TASK PROMPT:
Rewrite the material below, starting with the line containing "Open the Zucht-Assistent ribbon icon" and continuing through the end of the material, with "ribbon icon" changed to "toolbar button" and everything else unchanged. Omit the pictures.

DATASET EXTRACT:
####################

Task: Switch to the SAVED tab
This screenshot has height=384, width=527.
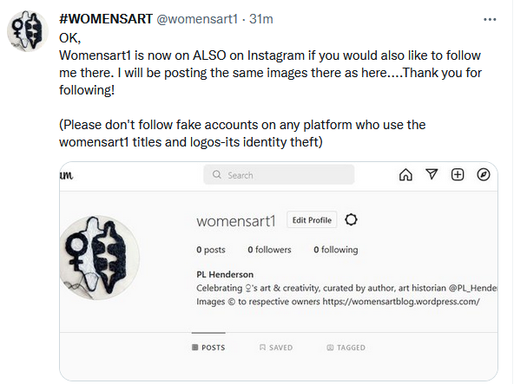Action: click(x=276, y=348)
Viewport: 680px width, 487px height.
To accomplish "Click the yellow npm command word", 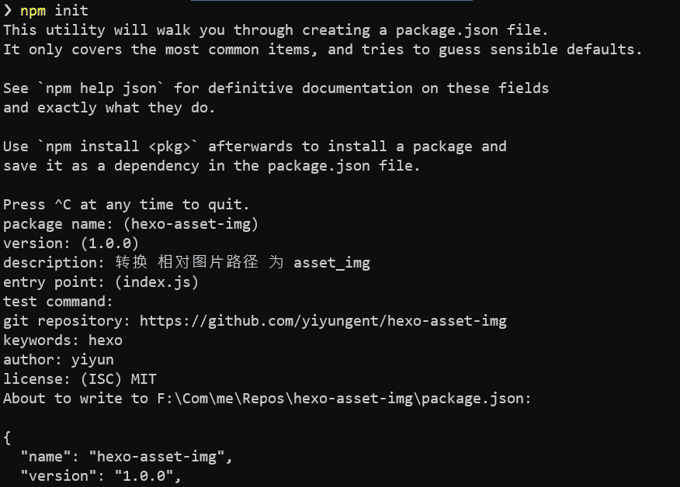I will (33, 12).
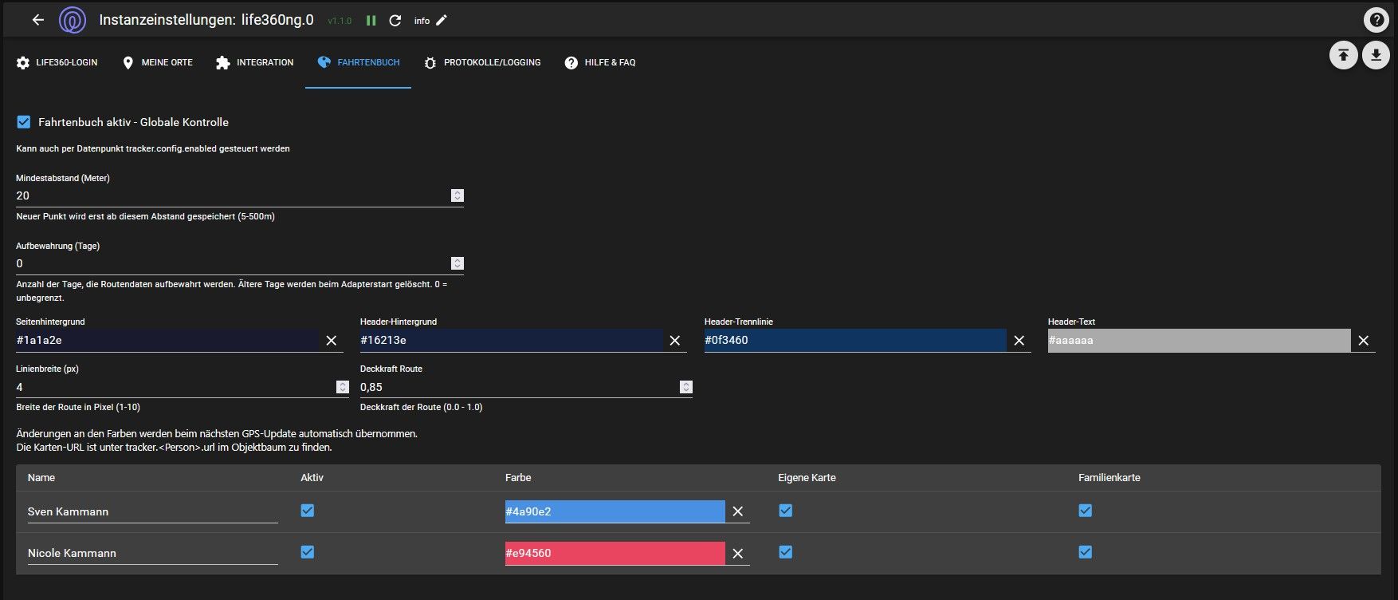Click the download configuration icon

coord(1376,55)
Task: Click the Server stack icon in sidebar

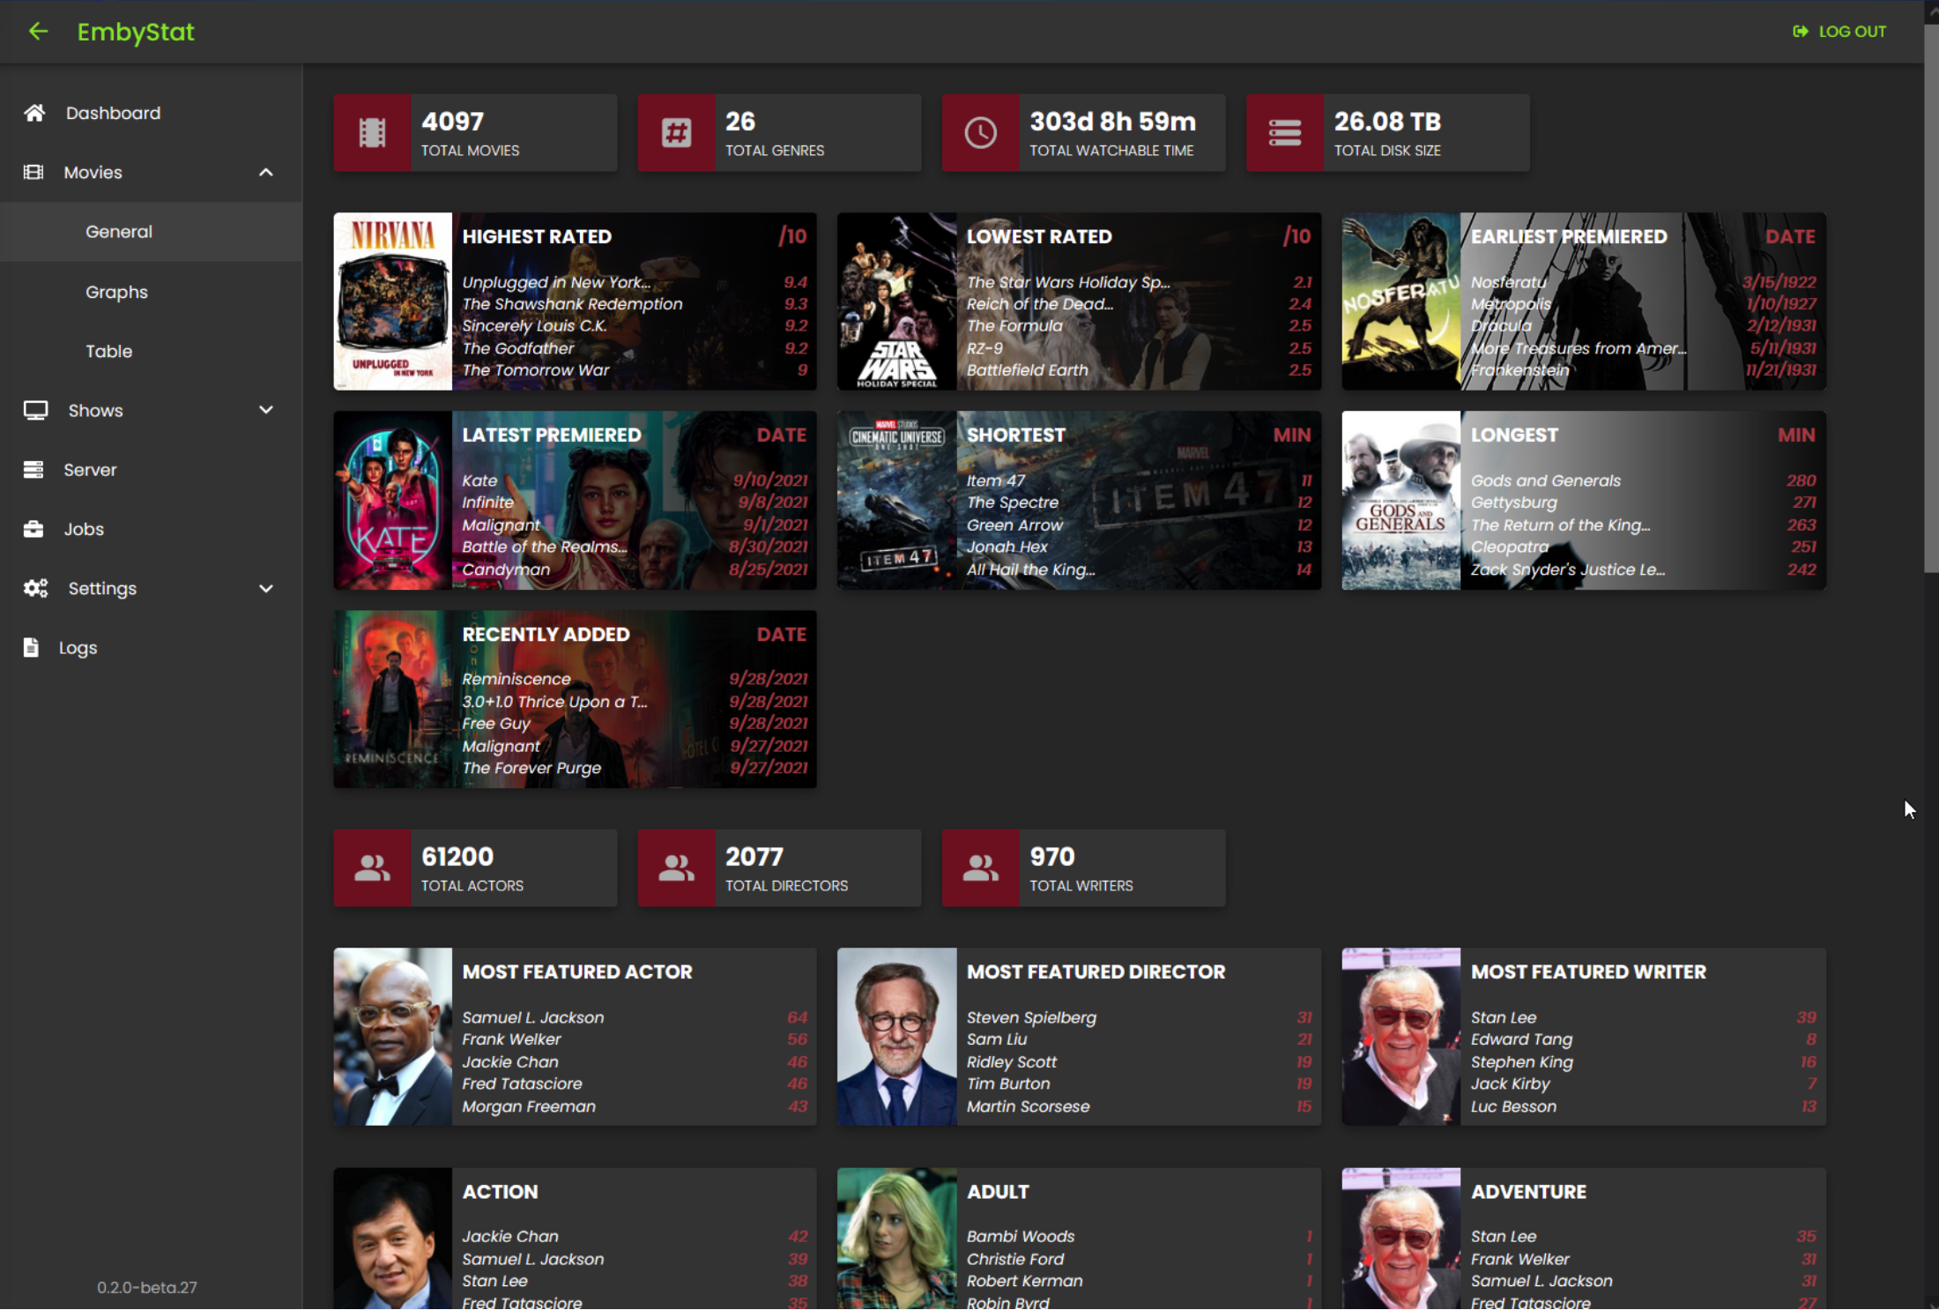Action: 33,470
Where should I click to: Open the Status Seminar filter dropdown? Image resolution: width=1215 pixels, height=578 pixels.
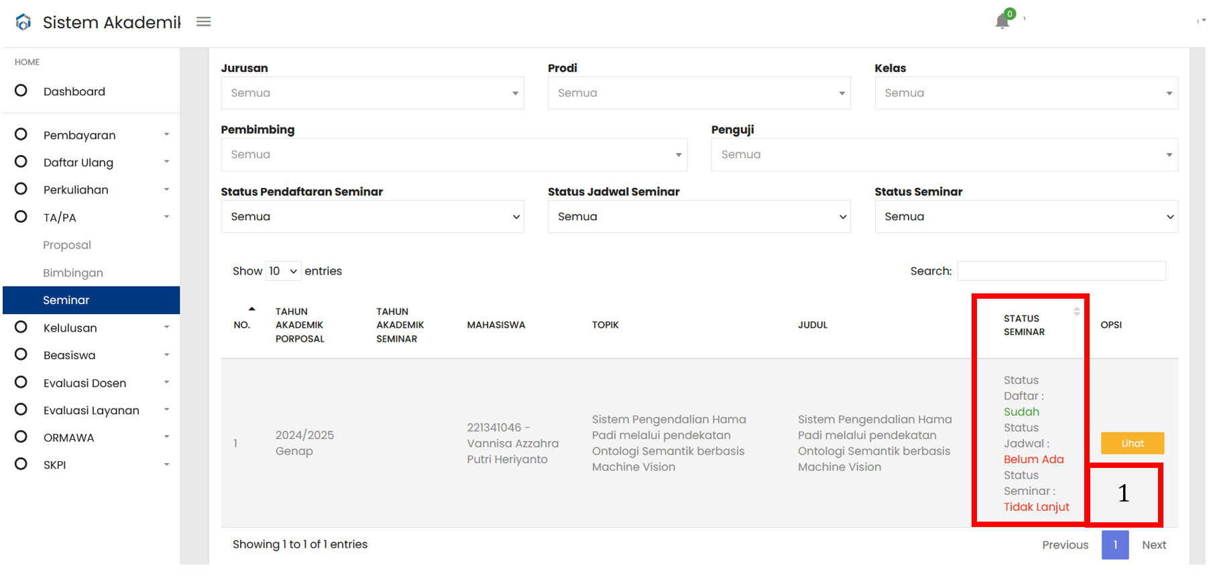pyautogui.click(x=1026, y=217)
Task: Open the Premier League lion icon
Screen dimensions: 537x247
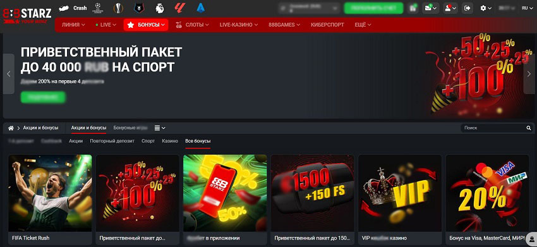Action: 159,8
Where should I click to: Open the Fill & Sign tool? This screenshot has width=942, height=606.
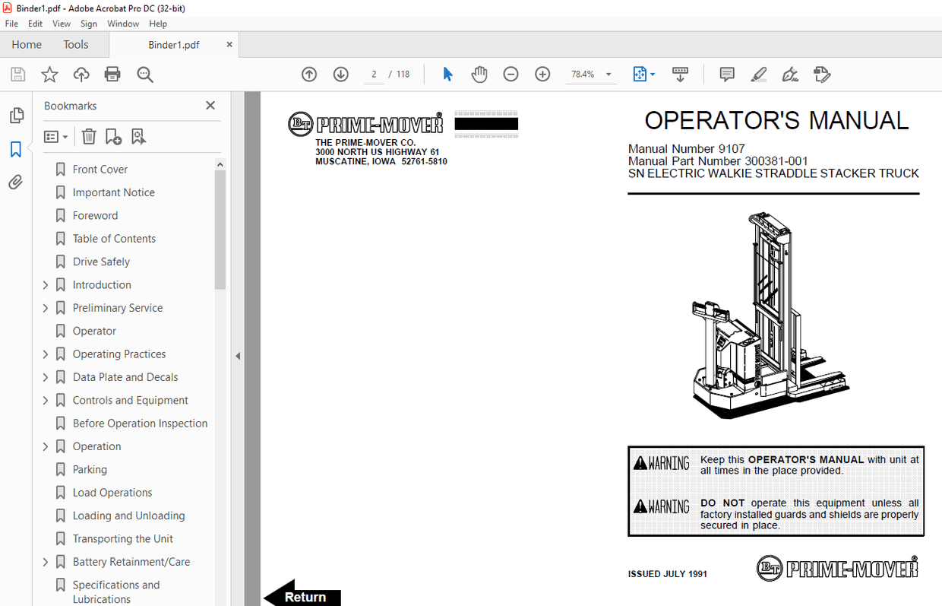(790, 74)
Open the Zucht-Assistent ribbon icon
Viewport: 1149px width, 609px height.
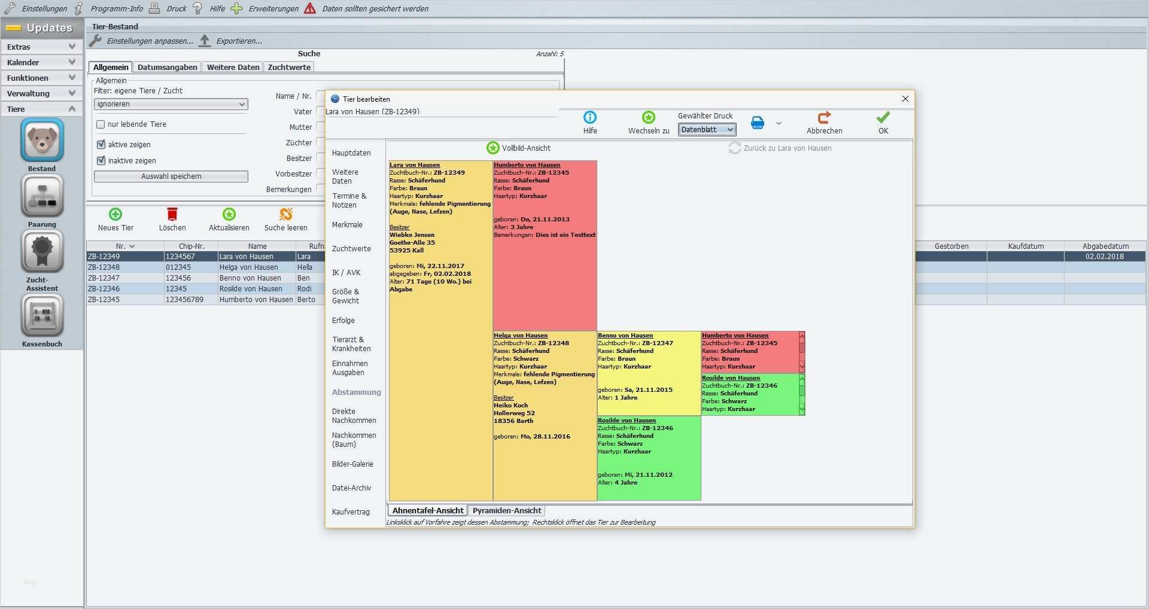pos(42,251)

####################

EXERCISE RESPONSE:
Open the Zucht-Assistent toolbar button
Viewport: 1149px width, 609px height.
pos(42,251)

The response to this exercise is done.